Лед и пепел - Аккуратов Валентин 20 стр.


В Арктике никогда не было военных действий. Не было их даже в 1920 году, когда интервенты оккупировали Кольский полуостров и Архангельск. Отдаленность и труднодоступность огромных пространств Арктики с населением — один человек на сотни квадратных километров и отсутствие даже незначительных промышленных предприятий, казалось, были веским доводом, что врагу здесь нечего делать, а природные условия сами являются надежной защитой от военных операций возможного противника как с запада, так и с востока.

И хотя было известно о временной базе кайзеровских подводных лодок на Новой Земле, тем не менее некоторые стратеги старались убедить, что, мол, это же Баренцево море, а восточнее проливов Карские Ворота и Югорский Шар ни один из немецких военных кораблей, тем более подводных лодок, никогда не осмеливался проникнуть. Льды Арктики — надежный барьер! Но, с другой стороны, было ясно, что Северный морской путь является кратчайшей дорогой, связывающей незамерзающий порт Мурманск с Владивостоком.

Фашистские подводные и надводные корабли не только прошли через проливы Новой Земли и вокруг ее северной оконечности — мыса Желания, но и проникли в арктические моря, дошли до пролива Вилькицкого, пиратствовали в Карском море — топили наши транспортные корабли, сжигали научные станции на островах и побережье, высаживали бандитские десанты, пока не получили достойного отпора от нашего славного Северного флота. Сколько беззаветного мужества и преданности Родине было проявлено моряками, зимовщиками и летчиками Главсевморпути, когда они вступали в неравную схватку с врагом.

В 1942 году геройски погиб ветеран Арктики ледокольный пароход «Сибиряков», который в 1932 году впервые в истории Северного морского пути в одну навигацию прошел сквозным рейсом из Мурманска во Владивосток под командованием капитана Владимира Ивановича Воронина и начальника экспедиции Отто Юльевича Шмидта. 25 августа в Карском море он встретил большой военный корабль под флагом Великобритании. Капитан парохода Качарава, зная, что в Арктике нет военных британских кораблей, объявил боевую тревогу, продолжая идти по курсу сближения. Но вот на корабле прежний флаг спущен и поднят — фашистской Германии. «Сибирякову» приказано ложиться в дрейф и сдаваться.

Новейший фашистский крейсер «Адмирал Шеер», ощетинившийся тяжелыми башенными орудиями, зенитными пушками и пулеметами, надвигался на ледокольный пароход, вооруженный по закону военного времени малокалиберными орудиями и пулеметами. На «Адмирале Шеере» уже готовили спуск катера для пленения команды и взятия секретных кодов ледовой разведки. Как вдруг «Сибиряков» повернул к расположенному неподалеку острову Белуха.

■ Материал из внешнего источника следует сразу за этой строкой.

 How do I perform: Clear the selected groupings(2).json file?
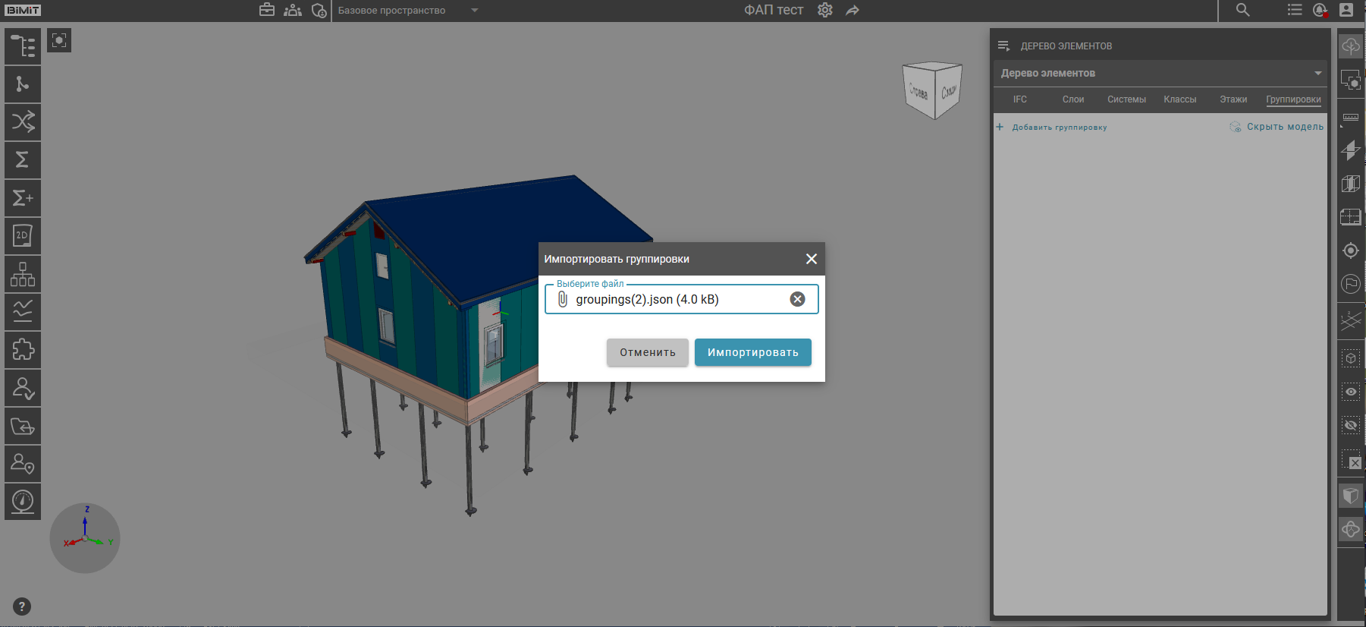[797, 299]
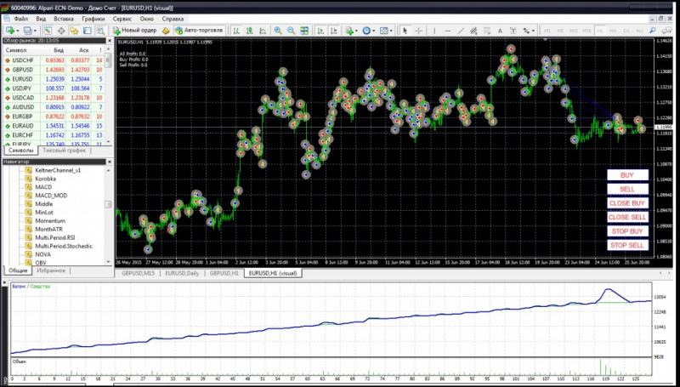Open the chart templates dropdown

387,31
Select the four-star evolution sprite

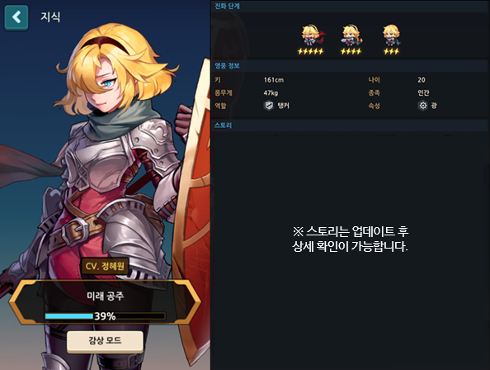point(352,35)
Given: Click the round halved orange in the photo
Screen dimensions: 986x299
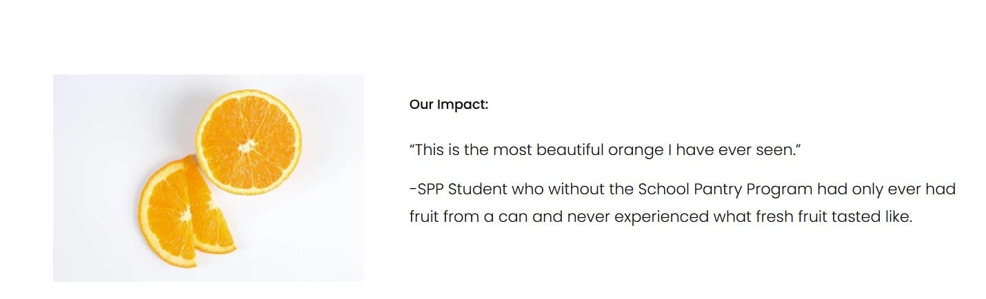Looking at the screenshot, I should coord(248,142).
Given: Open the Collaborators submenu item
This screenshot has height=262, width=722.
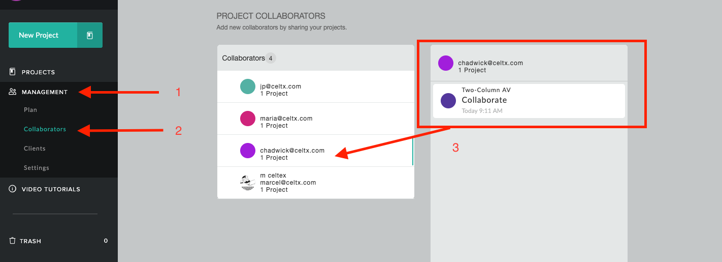Looking at the screenshot, I should 45,129.
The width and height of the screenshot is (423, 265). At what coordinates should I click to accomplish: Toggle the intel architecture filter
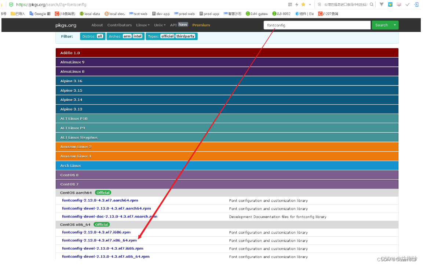click(137, 36)
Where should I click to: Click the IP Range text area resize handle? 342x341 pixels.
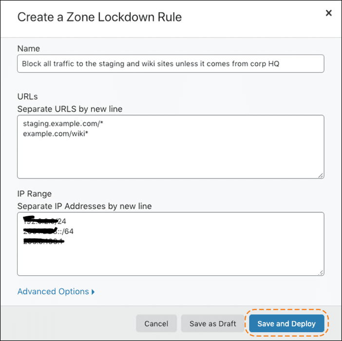pos(321,272)
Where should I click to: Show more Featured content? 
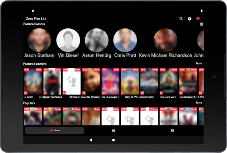[199, 63]
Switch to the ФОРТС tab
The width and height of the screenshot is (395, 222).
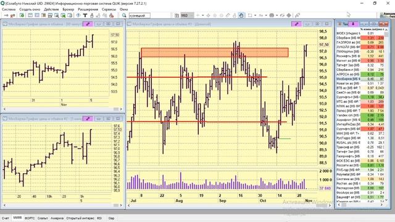point(30,218)
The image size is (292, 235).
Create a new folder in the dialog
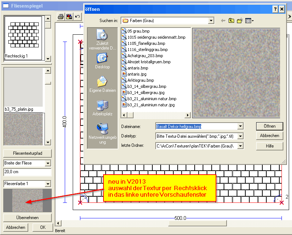tap(240, 21)
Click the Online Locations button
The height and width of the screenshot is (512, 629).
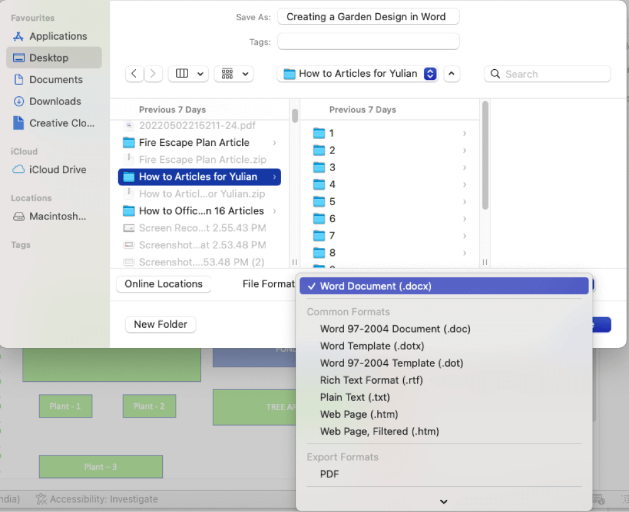[164, 284]
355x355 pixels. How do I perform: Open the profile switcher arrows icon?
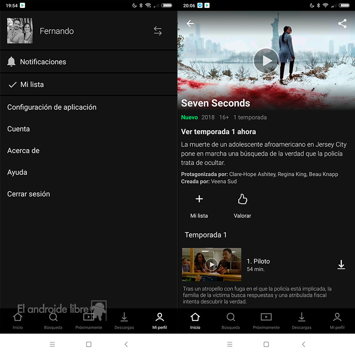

Словно остолбенев от такой дерзости, фашистский крейсер молчал, но первым же залпом 280‑миллиметровых башенных орудий он зажигает судно. Объятый пламенем «Сибиряков» начинает ответный огонь. Убит комиссар Земек Абрамович Элимелах, тяжело ранен капитан Анатолий Алексеевич Качарава. В живых из ста человек остается не более тридцати. Но бой продолжается. Уничтожены кормовые орудия, снесены мачты, труба, капитанский мостик. Сплошной огонь заставляет оставшуюся команду перейти в шлюпки, фашисты расстреливают моряков из пулеметов. Боцман Николай Григорьевич Бочурко сквозь огонь проникает в трюм и открывает кингстон, чтобы врагу не попали в руки секретные коды. Судно, объятое пламенем, тонет, вместе с ним погибает и боцман. К уцелевшей шлюпке подходит катер. Сопротивляющихся фашисты добивают, а раненых забирают в плен, в надежде узнать коды ледовой разведки.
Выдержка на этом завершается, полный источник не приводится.